_What the task asks_: Each entry needs to be repeated exactly, with nothing added or removed.

_Records supplied_:
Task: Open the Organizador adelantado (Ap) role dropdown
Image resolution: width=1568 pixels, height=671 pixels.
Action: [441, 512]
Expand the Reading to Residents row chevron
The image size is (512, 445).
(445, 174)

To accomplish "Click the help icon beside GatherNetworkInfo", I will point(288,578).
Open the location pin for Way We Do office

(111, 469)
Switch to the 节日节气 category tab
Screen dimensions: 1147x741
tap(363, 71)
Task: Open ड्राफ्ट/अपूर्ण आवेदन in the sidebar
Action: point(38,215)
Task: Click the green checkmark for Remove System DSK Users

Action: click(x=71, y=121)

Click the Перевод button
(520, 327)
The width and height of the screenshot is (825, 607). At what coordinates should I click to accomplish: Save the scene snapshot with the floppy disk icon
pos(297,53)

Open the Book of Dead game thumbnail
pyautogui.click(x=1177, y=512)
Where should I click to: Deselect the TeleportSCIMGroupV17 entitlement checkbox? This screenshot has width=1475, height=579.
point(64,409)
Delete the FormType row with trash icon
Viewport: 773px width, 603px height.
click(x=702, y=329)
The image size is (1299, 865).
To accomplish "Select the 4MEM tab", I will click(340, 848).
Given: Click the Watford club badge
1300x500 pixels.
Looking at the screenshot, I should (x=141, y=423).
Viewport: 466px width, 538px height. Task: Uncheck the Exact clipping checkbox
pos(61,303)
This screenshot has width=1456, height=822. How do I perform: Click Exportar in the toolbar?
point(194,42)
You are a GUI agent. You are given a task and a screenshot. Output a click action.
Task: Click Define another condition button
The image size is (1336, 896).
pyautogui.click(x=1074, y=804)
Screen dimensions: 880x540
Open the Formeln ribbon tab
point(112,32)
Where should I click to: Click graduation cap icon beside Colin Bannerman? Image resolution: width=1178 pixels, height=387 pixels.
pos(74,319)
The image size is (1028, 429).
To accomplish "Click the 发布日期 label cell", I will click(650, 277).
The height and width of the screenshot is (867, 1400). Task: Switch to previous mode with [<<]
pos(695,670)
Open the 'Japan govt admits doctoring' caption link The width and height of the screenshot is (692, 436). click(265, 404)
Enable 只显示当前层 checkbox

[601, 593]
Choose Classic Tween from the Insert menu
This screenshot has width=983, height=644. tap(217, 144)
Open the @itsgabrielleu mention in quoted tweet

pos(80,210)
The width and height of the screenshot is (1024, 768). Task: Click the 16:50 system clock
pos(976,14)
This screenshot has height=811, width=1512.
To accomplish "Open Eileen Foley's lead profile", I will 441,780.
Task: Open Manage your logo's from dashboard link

_Answer for the task_:
Task: Open the Organizador adelantado (Ap) role dropdown
Image resolution: width=1568 pixels, height=671 pixels.
Action: [441, 512]
Expand the Reading to Residents row chevron
The image size is (512, 445).
(445, 174)

To accomplish "Click the help icon beside GatherNetworkInfo", I will point(288,578).
Open the location pin for Way We Do office

(111, 469)
Switch to the 节日节气 category tab
Screen dimensions: 1147x741
tap(363, 71)
Task: Open ड्राफ्ट/अपूर्ण आवेदन in the sidebar
Action: point(38,215)
Task: Click the green checkmark for Remove System DSK Users

Action: click(x=71, y=121)

Click the Перевод button
(520, 327)
The width and height of the screenshot is (825, 607). At what coordinates should I click to accomplish: Save the scene snapshot with the floppy disk icon
pos(297,53)

Open the Book of Dead game thumbnail
pyautogui.click(x=1177, y=512)
Where should I click to: Deselect the TeleportSCIMGroupV17 entitlement checkbox? This screenshot has width=1475, height=579.
point(64,409)
Delete the FormType row with trash icon
Viewport: 773px width, 603px height.
click(x=702, y=329)
The image size is (1299, 865).
To accomplish "Select the 4MEM tab", I will click(340, 848).
Given: Click the Watford club badge
1300x500 pixels.
Looking at the screenshot, I should (x=141, y=423).
Viewport: 466px width, 538px height. Task: Uncheck the Exact clipping checkbox
pos(61,303)
This screenshot has width=1456, height=822. How do I perform: Click Exportar in the toolbar?
point(194,42)
You are a GUI agent. You are given a task and a screenshot. Output a click action.
Task: Click Define another condition button
The image size is (1336, 896).
pyautogui.click(x=1074, y=804)
Screen dimensions: 880x540
Open the Formeln ribbon tab
point(112,32)
Where should I click to: Click graduation cap icon beside Colin Bannerman? Image resolution: width=1178 pixels, height=387 pixels.
pos(74,319)
The image size is (1028, 429).
To accomplish "Click the 发布日期 label cell", I will click(650, 277).
The height and width of the screenshot is (867, 1400). Task: Switch to previous mode with [<<]
pos(695,670)
Open the 'Japan govt admits doctoring' caption link The width and height of the screenshot is (692, 436). click(265, 404)
Enable 只显示当前层 checkbox

[601, 593]
Choose Classic Tween from the Insert menu
This screenshot has width=983, height=644. tap(217, 144)
Open the @itsgabrielleu mention in quoted tweet

pos(80,210)
The width and height of the screenshot is (1024, 768). Task: Click the 16:50 system clock
pos(976,14)
This screenshot has height=811, width=1512.
To accomplish "Open Eileen Foley's lead profile", I will 441,780.
Task: Open Manage your logo's from dashboard link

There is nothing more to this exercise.